The pile cap may be formed from a material with a distinctive colour, or have a distinctively coloured coating. A distinctive colour, such as a bright or fluorescent colour (e.g. fluorescent orange) will help highlight the presence of a pile, and reduce the prospect of workers tripping over the pile. Whilst having the cap in place prevents workers from actually falling into the pile causing major injury, the top of a pile sticking out of the ground at a relatively low level remains a trip-hazard; the distinctive colour makes this more visible and less likely to cause minor injury.

According to a second aspect of the invention, there is provided a method of securing a pile comprising placing a pile cap according to the first aspect of the invention over the mouth of the bore of the pile, such that the support surface covers the mouth of the bore and one of more engagement members engage with the inside or outside of the pile.

The method may comprise first installing the pile in the ground.
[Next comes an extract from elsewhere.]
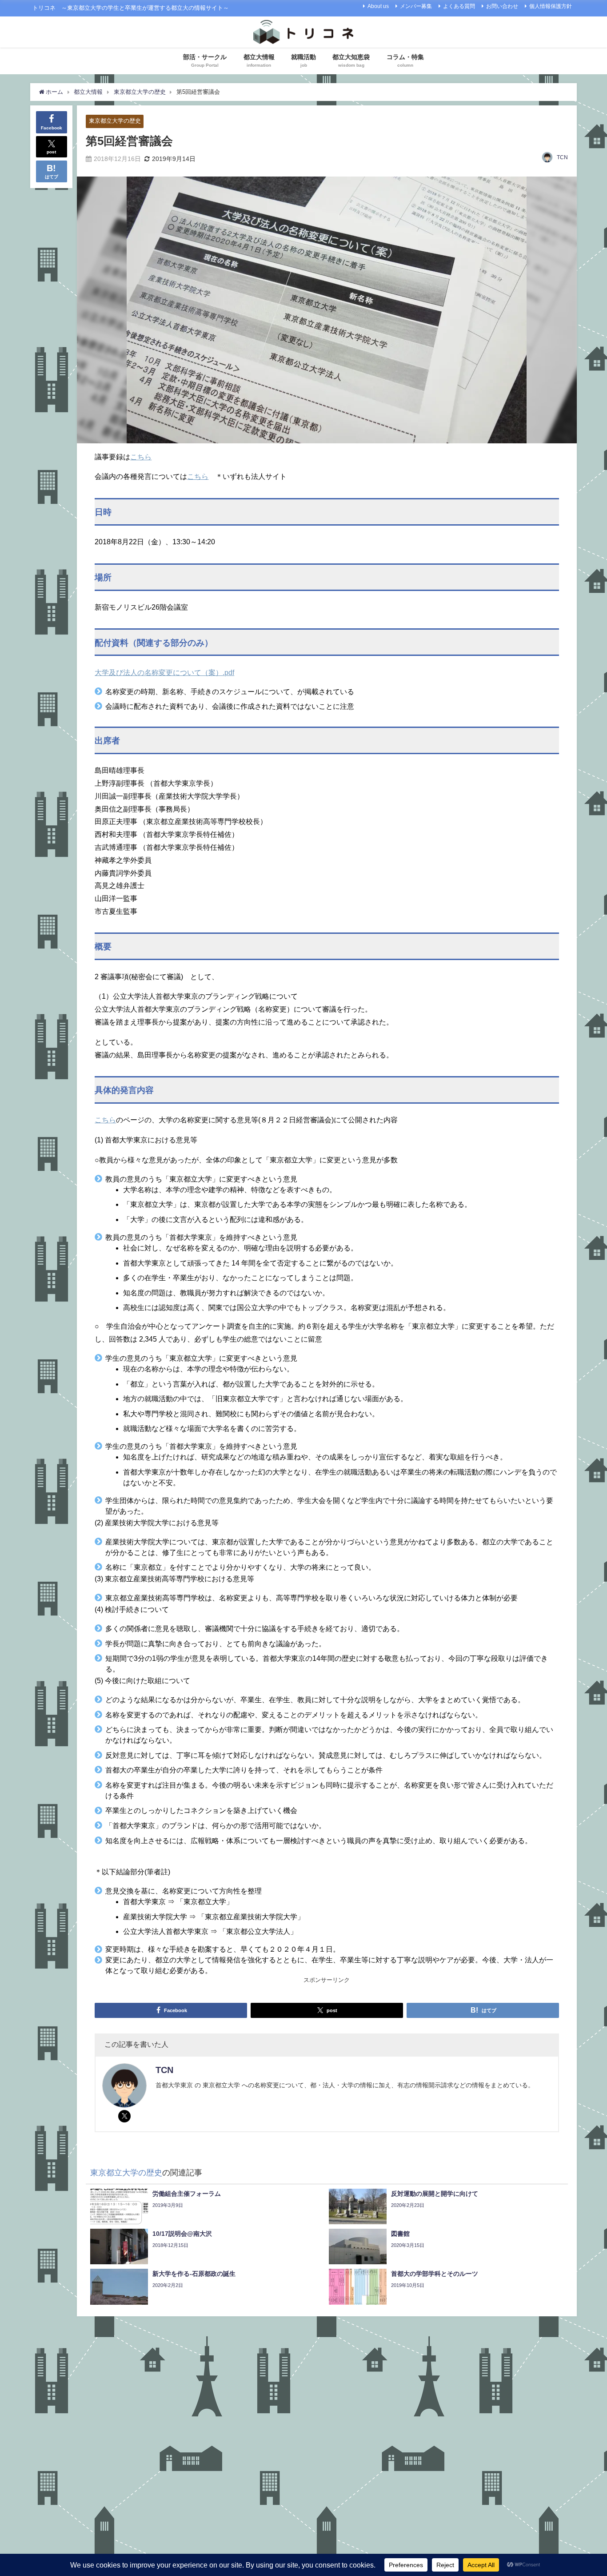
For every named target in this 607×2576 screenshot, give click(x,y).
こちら (141, 456)
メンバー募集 (416, 6)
The method may comprise subsequently attaching equipment to the pile, via fastening elements, with the pile cap in situ.

The method may comprise checking alignment by attaching a threaded surveying pin to the pile cap in-situ, via a threaded bore provided in the pile cap and aligned with the central axis of the pile prior to attaching equipment to the pile.
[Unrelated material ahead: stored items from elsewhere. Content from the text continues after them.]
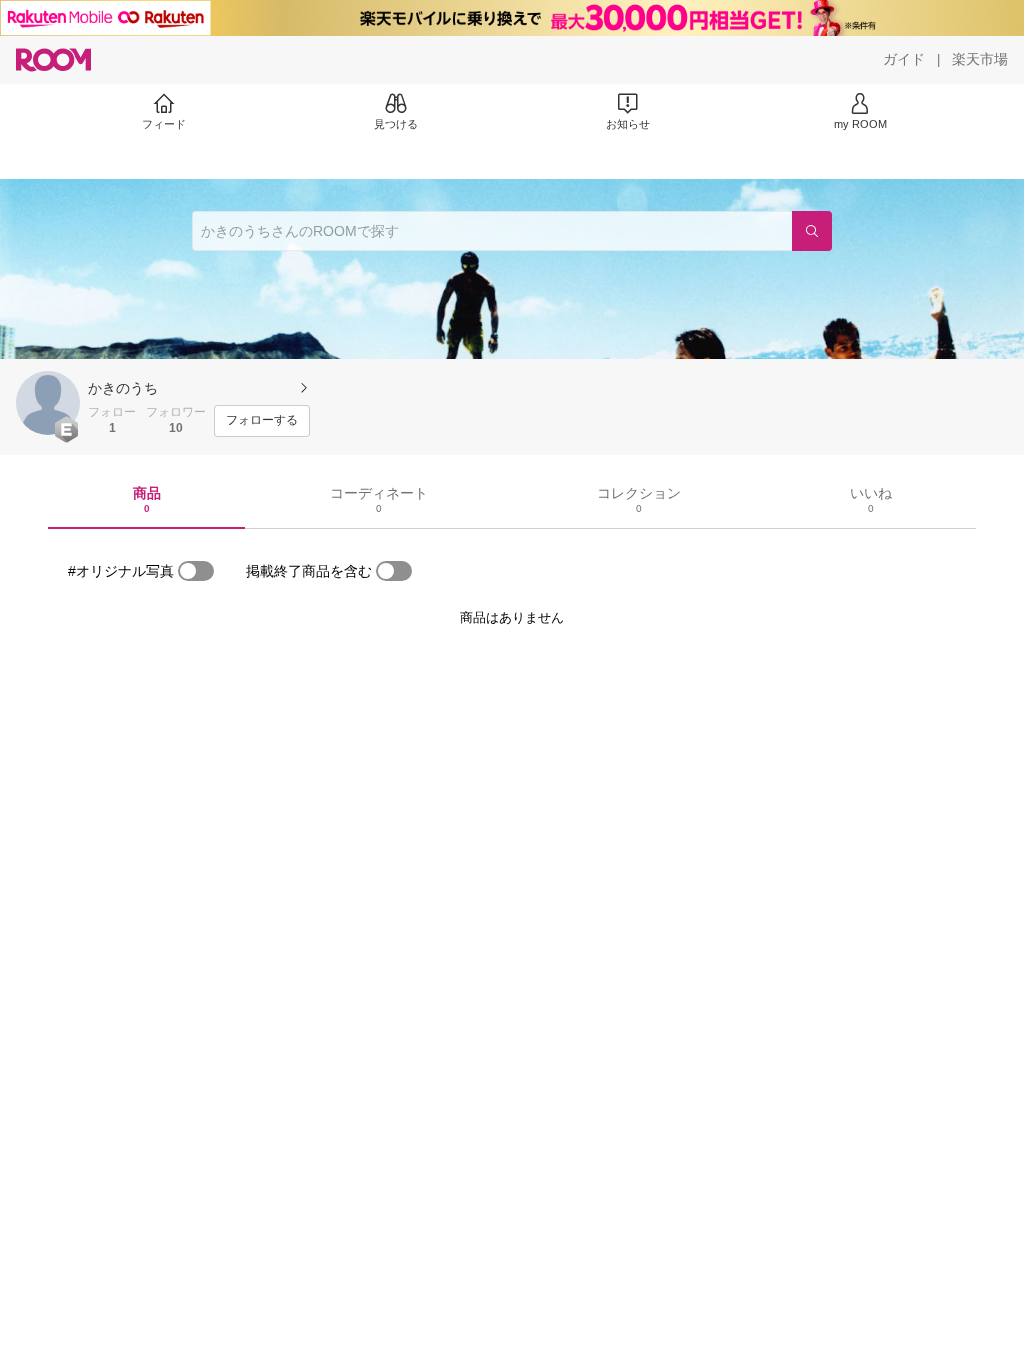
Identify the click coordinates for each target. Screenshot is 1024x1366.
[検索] (812, 231)
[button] (48, 403)
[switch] (196, 571)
Detailed Description of the Invention

In order that the invention may be more clearly understood an embodiment thereof will now be described, by way of example only, with reference to the accompanying drawings, of which:

Figure 1 shows a perspective view of equipment attached to a CHS pile according to the prior art;

Figure 2 shows a perspective view of a pile cap according to the invention installed on a pile;

Figure 3 shows a perspective view of the pile cap of figure 2;

Figure 4 shows a plan view of the pile cap of figures 2 and 3;

Figure 5 shows a lateral cross sectional view through the pile cap of figures 2 to 4; and

Figure 6 shows an underneath view of the pile cap of figures 2 to 5.

With reference to figure 2, a pile cap 10 is fitted to the top of an installed pile 1, so as to cover the bore of the pile 1, but not cover, and thereby to leave free access to, the fastening elements 3, through which in use, fasteners (not shown) such as bolts or the like may be used to connect equipment (not shown) such as masts, gantries and the like to the pile 1.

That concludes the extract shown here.